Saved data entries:

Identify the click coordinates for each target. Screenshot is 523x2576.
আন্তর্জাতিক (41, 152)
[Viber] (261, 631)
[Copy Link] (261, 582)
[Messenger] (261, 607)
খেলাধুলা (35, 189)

ASSIGNMENT: Nothing in the records should be altered when they are written out again.

WRITTEN ANSWER:
Identify the click coordinates for each target. Screenshot is 523x2576.
আন্তর্জাতিক (41, 152)
[Viber] (261, 631)
[Copy Link] (261, 582)
[Messenger] (261, 607)
খেলাধুলা (35, 189)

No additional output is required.